Онора Слэтри называла номер каждого проходящего мимо батальона. Вот, 1-й батальон, краеугольный камень будущей славы или трагедии, во главе которого шагал едва различимый в пыли капитан Хойл. А где-то дальше не видный в гуще остальных — и капитан Маклин. Кто-то, вероятно, Кэррадайн, охваченная совсем уж сценическим пылом, бросилась к проходящим военным и вцепилась в своего бодро шагавшего возлюбленного. Но тут же оказалась едва не смята остальными марширующими, оторвана от объекта страсти и, стоя на краю пустыни, безутешно рыдала, пока гордость и слава полка дефилировала мимо. Младшая сестра Кэррадайн все же появилась — в неярком свете солнца они вместе с Неттис пристальным взглядом окидывали ряды проходящих солдат, пытаясь отыскать среди них Эрика Кэррадайна — проходила как раз бригада «Виктория». Артиллерия замыкала шествие. Рослый Лайонелл ехал верхом, улыбаясь до ушей и лихо размахивая рукой в знак приветствия и в надежде быть замеченным Онорой.
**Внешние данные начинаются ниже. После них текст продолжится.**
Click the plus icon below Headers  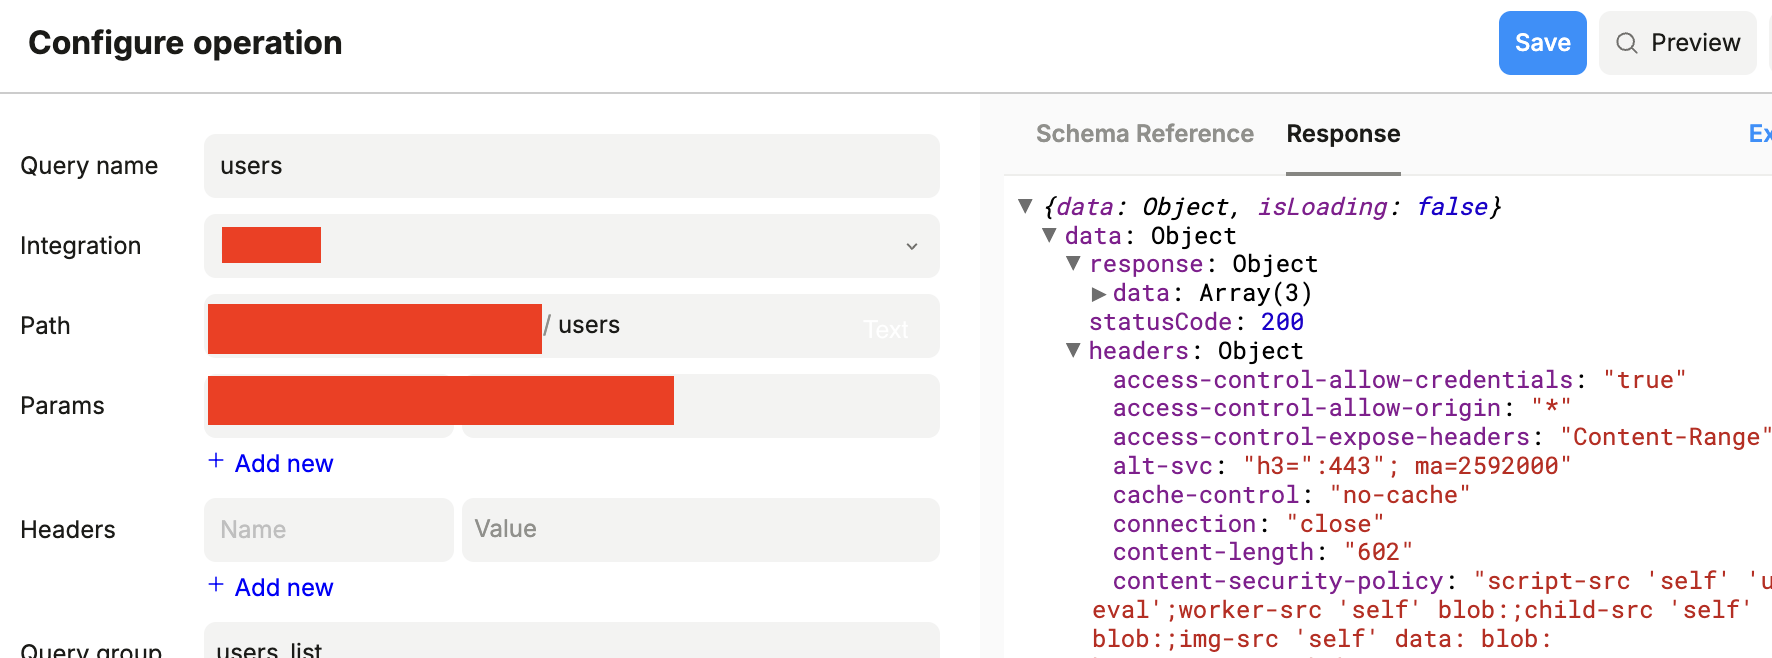tap(216, 585)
Шествие продолжалось и продолжалось, но в конце концов диковинное зрелище завершилось. В сумерках растворились последние колонны, а в воздухе — последние звуки войскового оркестра. Эрика Кэррадайна так и не высмотрели. А все потому, подумалось Салли, что слишком уж пристально вглядывались в лица проходящих, отыскивая его, потому-то и не заметили.
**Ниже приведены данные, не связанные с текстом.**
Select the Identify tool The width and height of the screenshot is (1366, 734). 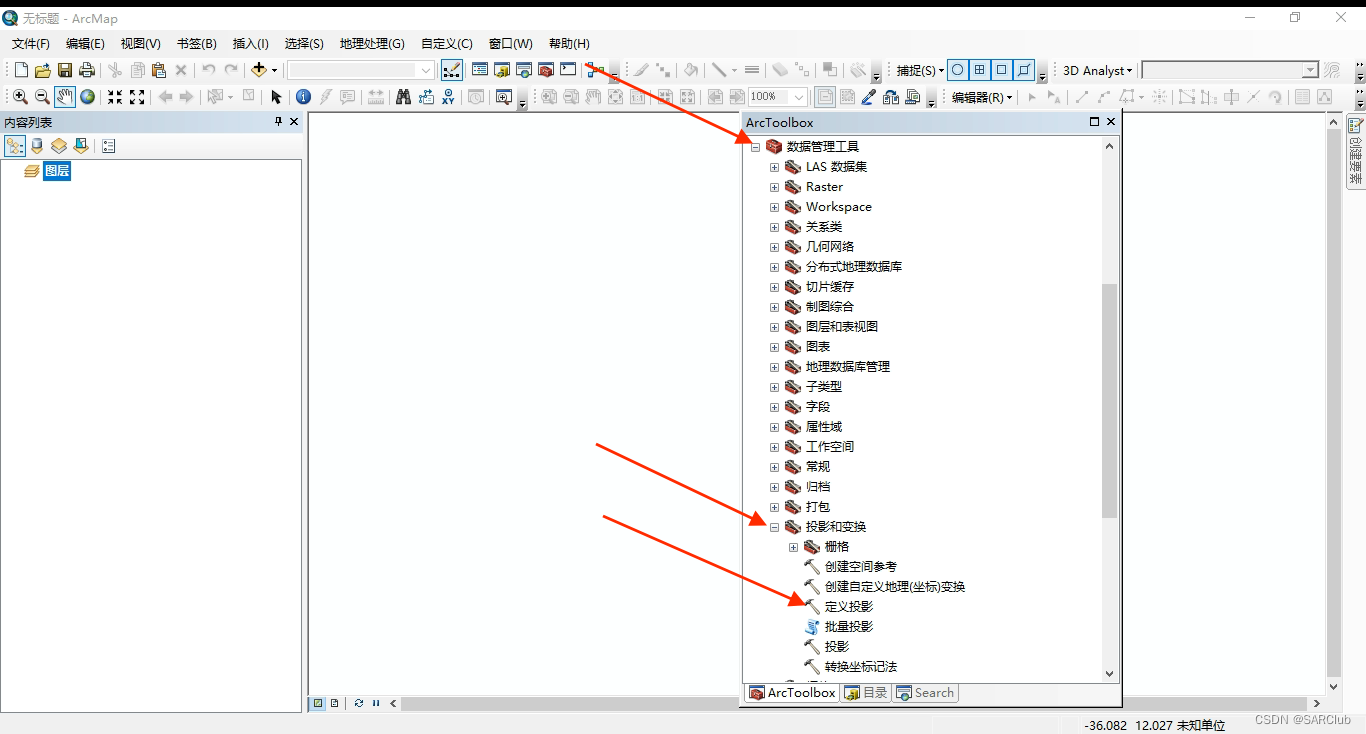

Несколько дней спустя Кэррадайн с лихорадочно горящими глазами рассказывала, что, мол, ее муж — вместе со всеми остальными присутствовавшими на чаепитиях в «Мена-Хаус» офицерами — либо отчалил от какого-нибудь опасного участка побережья, либо продолжает там находиться. К чаю являлись офицеры-кавалеристы, но большая часть их собратьев уже получила приказ выступать. В задачу же оставшихся входило сдерживать турок, пытавшихся прорваться к Синаю, чтобы овладеть Суэцким каналом. Все наперебой уверяли, что если слухи насчет Дарданелл верны, сокрушаться вообще не о чем. Кайзер Вильгельм вооружил турок всяким хламом, ибо хорошее оружие позарез нужно ему самому в Бельгии и Франции.
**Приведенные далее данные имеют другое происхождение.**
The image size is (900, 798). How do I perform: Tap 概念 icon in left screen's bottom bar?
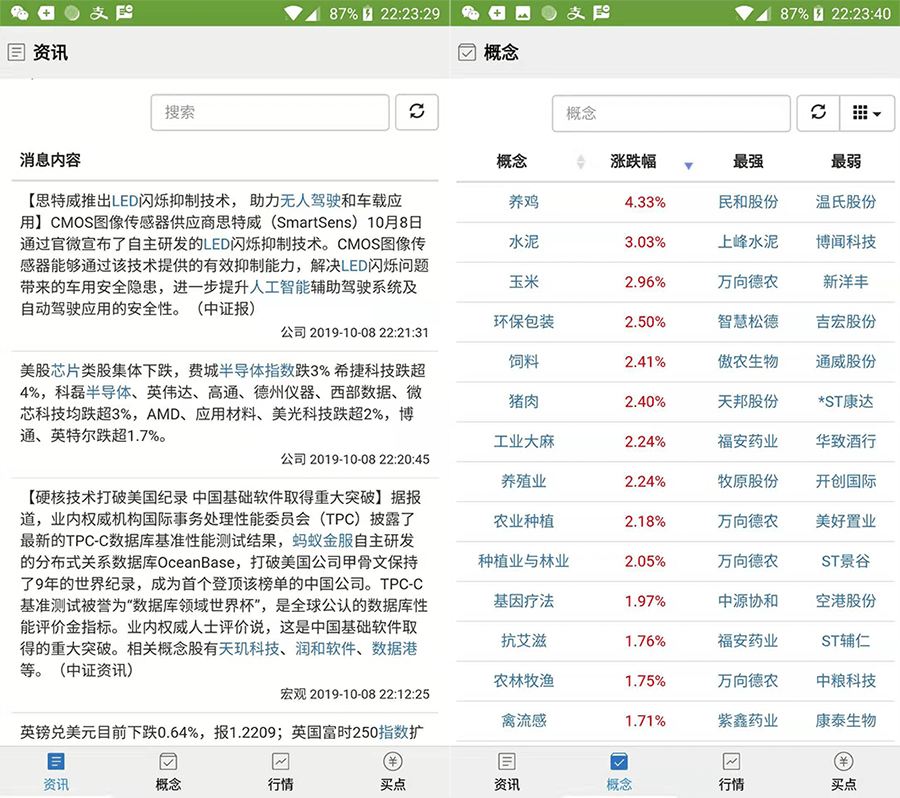tap(169, 762)
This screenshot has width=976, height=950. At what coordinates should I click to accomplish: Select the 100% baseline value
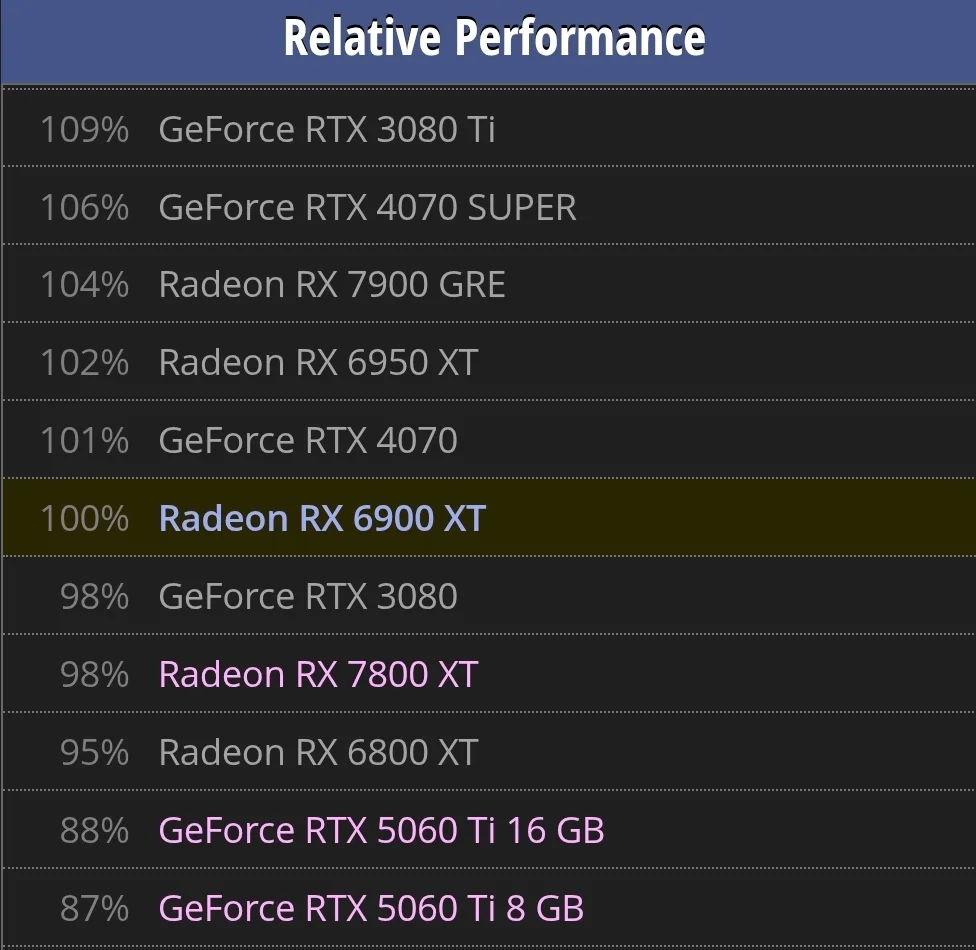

Госпиталь казался опустевшим — оставался лишь стоявший в отдалении и охраняемый лепрозорий. Все дожидались скорого прибытия транспортных судов из Австралии. Но теперь в госпитале уже практически не оставалось даже тех, кто по неосторожности напоролся на колючую проволоку или получил на занятиях укол штыком. У одного из кавалеристов случился приступ аппендицита, один санитар, несмотря на жару, умудрился подхватить воспаление легких, наступала пора песчаных бурь, величаемых здесь «хамсин». А старшую сестру направили в другой госпиталь. Поговаривали, она прониклась неприязнью к полковнику, который никогда не требовал от своих санитаров выполнения положенной им работы, а перекладывал все на «ее девочек».
Однажды пользующаяся скандальной репутацией сестра Митчи, та самая, от которой гикали и улюлюкали полковники на борту идущего в Египет корабля, подкатила на авто прямо к парадному входу «Мена-Хаус». Через окно Салли увидела, как она вышла из машины и как ей по-военному отдал честь один из санитаров и тут же угодливо распахнул перед ней дверь. Слегка прихрамывая, будто судьба все же решила снабдить хоть каким-нибудь изъянчиком это существо или же сами напрочь лишенные чувства юмора боги просто изъянчиком не ограничились, а превратили его в изъян, если не в порок, — Митчи поднялась по лестнице на обширную веранду Позже Салли направили в главный корпус заниматься офицером, недавно доставленным в бесчувственном состоянии после падения с лошади. Вскоре за ней явился санитар.